## Directions
Begin at the line with "Change layout via" and return each line through the final one of the listing below, exactly as written.

= = = =

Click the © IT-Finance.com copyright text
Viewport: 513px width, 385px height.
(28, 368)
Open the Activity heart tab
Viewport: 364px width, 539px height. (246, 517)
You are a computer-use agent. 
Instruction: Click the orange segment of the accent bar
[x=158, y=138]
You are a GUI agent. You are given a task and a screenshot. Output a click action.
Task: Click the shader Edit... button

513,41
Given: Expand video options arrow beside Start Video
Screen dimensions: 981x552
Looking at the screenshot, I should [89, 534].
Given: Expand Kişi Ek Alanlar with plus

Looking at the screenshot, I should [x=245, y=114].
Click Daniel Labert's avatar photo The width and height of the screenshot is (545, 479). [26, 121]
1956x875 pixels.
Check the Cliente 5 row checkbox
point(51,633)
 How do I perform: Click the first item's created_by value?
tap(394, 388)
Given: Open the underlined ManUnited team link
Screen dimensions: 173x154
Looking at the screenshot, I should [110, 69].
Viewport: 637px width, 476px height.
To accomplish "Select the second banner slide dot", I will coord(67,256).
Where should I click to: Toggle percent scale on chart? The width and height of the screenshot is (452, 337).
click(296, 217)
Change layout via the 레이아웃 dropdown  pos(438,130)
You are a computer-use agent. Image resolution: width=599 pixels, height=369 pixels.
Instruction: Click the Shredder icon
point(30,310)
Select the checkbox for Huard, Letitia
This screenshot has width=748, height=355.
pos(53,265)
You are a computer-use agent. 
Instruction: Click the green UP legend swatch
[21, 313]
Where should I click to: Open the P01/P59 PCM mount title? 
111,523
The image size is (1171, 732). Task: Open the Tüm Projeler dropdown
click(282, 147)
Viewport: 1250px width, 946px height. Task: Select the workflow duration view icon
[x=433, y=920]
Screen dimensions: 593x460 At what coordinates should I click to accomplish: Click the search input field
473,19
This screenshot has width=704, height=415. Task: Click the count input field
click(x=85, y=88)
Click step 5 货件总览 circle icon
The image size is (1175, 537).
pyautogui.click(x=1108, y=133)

= = = =

## Task solution
Change layout via the 레이아웃 dropdown  pos(438,130)
You are a computer-use agent. Image resolution: width=599 pixels, height=369 pixels.
Instruction: Click the Shredder icon
point(30,310)
Select the checkbox for Huard, Letitia
This screenshot has width=748, height=355.
pos(53,265)
You are a computer-use agent. 
Instruction: Click the green UP legend swatch
[21, 313]
Where should I click to: Open the P01/P59 PCM mount title? 
111,523
The image size is (1171, 732). Task: Open the Tüm Projeler dropdown
click(282, 147)
Viewport: 1250px width, 946px height. Task: Select the workflow duration view icon
[x=433, y=920]
Screen dimensions: 593x460 At what coordinates should I click to accomplish: Click the search input field
473,19
This screenshot has width=704, height=415. Task: Click the count input field
click(x=85, y=88)
Click step 5 货件总览 circle icon
The image size is (1175, 537).
pyautogui.click(x=1108, y=133)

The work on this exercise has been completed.